3. Ethereum Paper Wallet
draglet has developed a publicly available paper wallet generator for Ethereum. It’s fairly straightforward. Just choose a password to be associated with your wallet, and make sure this is a password you don’t use elsewhere online.
Next, follow the prompts to print your paper wallet or copy your private key by hand. Do not lose that piece of paper. Without your private key, you won’t be able to access your funds.
Congratulations, that’s it! You’ve created a private paper wallet. Now you can authorize a transfer from the exchange into your private wallet. If you bought something other than Ethereum or an ERC-20 token, you’ll need to look into how to create a private wallet for that coin.
4. Check Website URLs
Be careful, because there are fake websites that look identical to the real exchanges, wallet generators, and cryptocurrency sites. Always triple check the URL and SSL certificate for the site you’re using to make sure it’s the legitimate site. A good practice is to type the URLs in yourself, rather than clicking links you find on other websites.
If you submit your personal information on a fake website, scammers will use that information to access and empty your wallet.
5. Twitter Scams
Right now, the biggest scam in cryptocurrency is on Twitter and other social media platforms. Attackers will create new Twitter handles with names very similar to the names of famous people in tech and cryptocurrency. For instance, @elonmusk has a scam account named after him @elonmmusk.

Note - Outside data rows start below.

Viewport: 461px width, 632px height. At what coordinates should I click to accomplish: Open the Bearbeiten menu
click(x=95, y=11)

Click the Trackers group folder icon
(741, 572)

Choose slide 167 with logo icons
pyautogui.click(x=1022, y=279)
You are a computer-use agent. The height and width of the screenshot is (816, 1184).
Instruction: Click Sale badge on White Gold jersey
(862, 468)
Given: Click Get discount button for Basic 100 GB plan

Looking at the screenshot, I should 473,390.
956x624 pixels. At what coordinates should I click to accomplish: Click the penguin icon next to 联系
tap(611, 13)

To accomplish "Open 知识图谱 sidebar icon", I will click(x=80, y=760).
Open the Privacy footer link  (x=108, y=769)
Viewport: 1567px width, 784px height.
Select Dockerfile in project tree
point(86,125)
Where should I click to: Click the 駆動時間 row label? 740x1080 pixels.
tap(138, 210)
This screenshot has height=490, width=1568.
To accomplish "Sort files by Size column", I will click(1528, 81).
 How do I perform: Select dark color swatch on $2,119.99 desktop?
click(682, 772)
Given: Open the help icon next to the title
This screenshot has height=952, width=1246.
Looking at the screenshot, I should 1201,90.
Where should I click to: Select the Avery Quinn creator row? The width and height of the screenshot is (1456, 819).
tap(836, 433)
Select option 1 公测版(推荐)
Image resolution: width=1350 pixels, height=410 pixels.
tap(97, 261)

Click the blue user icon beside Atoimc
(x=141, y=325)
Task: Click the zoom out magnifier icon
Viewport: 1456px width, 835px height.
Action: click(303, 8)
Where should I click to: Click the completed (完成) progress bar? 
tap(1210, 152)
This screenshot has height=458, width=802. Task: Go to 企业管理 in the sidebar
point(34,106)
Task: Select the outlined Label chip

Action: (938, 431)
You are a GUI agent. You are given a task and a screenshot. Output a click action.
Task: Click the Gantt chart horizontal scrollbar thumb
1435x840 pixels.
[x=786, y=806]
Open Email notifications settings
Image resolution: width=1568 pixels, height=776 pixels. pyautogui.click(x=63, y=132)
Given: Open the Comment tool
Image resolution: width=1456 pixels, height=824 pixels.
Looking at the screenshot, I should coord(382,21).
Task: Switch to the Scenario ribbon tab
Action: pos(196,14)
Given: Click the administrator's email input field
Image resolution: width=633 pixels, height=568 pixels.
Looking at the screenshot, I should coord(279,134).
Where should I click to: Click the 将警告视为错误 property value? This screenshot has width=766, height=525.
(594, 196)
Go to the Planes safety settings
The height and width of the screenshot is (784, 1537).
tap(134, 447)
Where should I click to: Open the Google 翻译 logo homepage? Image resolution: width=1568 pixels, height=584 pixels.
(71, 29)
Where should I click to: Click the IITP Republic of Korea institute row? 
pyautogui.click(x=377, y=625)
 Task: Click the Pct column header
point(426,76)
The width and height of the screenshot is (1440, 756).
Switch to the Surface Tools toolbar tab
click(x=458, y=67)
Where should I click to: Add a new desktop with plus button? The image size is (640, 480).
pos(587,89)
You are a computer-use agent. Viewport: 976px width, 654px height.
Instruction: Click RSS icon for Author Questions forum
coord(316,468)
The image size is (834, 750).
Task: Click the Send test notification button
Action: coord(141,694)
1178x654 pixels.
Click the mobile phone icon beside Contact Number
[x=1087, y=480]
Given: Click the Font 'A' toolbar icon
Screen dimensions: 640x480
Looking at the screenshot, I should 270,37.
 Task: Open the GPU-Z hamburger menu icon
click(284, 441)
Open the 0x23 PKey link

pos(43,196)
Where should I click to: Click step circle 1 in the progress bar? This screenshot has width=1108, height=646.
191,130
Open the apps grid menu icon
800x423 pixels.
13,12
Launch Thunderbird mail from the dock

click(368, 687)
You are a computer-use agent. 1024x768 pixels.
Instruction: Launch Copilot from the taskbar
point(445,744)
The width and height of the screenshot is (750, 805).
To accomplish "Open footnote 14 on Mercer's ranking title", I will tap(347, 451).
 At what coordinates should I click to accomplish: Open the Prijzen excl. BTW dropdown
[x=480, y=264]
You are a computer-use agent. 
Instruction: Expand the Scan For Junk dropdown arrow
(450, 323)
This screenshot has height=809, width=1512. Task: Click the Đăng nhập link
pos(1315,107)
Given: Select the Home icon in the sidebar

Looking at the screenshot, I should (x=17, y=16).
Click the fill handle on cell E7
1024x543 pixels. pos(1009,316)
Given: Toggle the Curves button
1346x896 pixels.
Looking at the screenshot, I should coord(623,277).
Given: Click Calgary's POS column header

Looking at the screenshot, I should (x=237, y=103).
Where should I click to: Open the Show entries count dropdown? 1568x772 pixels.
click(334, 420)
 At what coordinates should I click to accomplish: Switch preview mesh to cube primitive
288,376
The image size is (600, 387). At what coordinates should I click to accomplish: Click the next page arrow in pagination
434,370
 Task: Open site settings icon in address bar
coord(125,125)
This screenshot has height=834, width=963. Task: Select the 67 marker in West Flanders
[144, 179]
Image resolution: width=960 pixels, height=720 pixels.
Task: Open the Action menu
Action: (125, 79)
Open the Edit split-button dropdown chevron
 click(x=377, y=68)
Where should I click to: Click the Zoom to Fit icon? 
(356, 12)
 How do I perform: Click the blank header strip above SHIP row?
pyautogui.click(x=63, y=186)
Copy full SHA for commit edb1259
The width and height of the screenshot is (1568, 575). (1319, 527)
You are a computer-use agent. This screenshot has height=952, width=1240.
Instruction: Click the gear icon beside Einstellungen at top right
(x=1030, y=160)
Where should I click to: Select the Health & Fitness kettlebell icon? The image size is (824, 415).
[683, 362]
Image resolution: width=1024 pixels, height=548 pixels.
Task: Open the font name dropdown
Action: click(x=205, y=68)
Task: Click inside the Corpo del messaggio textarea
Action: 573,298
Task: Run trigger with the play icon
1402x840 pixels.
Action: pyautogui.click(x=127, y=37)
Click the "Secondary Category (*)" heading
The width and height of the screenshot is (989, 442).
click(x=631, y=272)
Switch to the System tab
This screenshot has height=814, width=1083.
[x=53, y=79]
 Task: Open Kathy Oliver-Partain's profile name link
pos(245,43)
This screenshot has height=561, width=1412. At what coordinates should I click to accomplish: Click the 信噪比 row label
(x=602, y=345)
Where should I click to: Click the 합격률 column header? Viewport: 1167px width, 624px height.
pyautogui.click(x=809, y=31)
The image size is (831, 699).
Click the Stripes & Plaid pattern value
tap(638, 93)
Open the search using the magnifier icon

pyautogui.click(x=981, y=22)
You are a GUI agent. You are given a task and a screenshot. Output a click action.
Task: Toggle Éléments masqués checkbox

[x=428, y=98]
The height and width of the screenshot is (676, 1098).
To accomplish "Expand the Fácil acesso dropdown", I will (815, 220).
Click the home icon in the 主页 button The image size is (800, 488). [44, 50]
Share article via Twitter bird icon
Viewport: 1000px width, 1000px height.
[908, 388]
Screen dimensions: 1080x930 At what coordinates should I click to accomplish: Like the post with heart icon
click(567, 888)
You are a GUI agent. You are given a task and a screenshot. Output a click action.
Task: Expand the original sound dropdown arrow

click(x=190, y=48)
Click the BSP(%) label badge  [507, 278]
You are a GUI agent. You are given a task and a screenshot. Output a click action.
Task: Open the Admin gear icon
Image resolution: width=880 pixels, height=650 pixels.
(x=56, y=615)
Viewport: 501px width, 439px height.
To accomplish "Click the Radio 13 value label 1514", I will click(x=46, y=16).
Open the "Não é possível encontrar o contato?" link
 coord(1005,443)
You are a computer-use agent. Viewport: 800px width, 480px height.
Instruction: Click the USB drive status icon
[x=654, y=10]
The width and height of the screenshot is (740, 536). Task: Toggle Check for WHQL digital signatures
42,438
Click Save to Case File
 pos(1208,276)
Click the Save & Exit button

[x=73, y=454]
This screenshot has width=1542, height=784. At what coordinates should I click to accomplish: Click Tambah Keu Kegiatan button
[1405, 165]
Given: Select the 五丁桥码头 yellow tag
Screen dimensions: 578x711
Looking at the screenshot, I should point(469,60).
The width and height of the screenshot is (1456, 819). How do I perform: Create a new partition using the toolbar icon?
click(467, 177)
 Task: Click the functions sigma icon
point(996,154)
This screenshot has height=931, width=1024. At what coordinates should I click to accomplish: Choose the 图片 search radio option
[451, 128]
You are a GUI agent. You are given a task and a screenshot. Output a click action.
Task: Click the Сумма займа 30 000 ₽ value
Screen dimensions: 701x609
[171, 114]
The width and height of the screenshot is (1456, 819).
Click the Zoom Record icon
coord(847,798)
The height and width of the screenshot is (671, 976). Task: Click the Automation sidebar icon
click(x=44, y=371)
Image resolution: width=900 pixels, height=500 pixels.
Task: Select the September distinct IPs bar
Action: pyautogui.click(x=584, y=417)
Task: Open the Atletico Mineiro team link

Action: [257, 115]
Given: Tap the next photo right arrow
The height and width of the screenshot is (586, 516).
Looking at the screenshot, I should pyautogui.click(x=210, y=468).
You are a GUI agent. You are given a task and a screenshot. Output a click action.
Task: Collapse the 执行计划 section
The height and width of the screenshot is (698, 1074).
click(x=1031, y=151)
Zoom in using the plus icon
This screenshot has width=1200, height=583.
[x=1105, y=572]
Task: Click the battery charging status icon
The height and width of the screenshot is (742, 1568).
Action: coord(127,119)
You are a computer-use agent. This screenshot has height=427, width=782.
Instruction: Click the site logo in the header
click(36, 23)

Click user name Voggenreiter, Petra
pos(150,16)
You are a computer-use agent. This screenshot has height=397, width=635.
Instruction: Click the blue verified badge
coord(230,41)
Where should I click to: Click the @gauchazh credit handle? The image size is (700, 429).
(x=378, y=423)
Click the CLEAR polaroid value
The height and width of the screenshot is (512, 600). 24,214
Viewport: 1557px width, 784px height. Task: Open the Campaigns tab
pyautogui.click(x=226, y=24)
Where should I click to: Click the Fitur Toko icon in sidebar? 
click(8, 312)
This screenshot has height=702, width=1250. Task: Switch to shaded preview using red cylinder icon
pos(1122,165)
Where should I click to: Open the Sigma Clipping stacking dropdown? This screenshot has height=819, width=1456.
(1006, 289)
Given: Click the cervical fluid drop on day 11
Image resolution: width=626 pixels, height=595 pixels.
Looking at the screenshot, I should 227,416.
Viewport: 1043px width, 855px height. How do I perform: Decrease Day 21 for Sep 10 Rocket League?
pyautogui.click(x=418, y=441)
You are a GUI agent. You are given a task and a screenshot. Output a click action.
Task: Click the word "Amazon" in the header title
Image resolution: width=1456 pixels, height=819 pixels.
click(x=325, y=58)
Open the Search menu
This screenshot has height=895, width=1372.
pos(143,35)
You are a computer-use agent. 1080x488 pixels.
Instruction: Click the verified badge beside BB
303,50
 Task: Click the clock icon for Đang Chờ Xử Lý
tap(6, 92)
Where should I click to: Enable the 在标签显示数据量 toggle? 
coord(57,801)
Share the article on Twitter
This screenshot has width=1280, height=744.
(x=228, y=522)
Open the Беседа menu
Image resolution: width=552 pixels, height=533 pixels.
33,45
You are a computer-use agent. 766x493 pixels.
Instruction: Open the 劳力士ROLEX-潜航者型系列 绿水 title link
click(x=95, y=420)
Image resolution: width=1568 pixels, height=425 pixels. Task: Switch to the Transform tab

These scammers pose as the famous person and say they’re doing a giveaway. If you send them .5 ETH, they’ll send you 5 ETH. It seems like an easy way to make a lot of money for free, but of course, after you send the funds the return payment never comes.
A good blanket rule: if something is free or too good to be true, you’re probably getting scammed.
These are the most important ways to protect your cryptocurrency. However, there will always be new scams that arise in the future. As such, you should always be sceptical of transactions, websites, and promoters in the cryptocurrency arena. Keep your private keys safe, do your research, and only buy currencies that have a good reputation.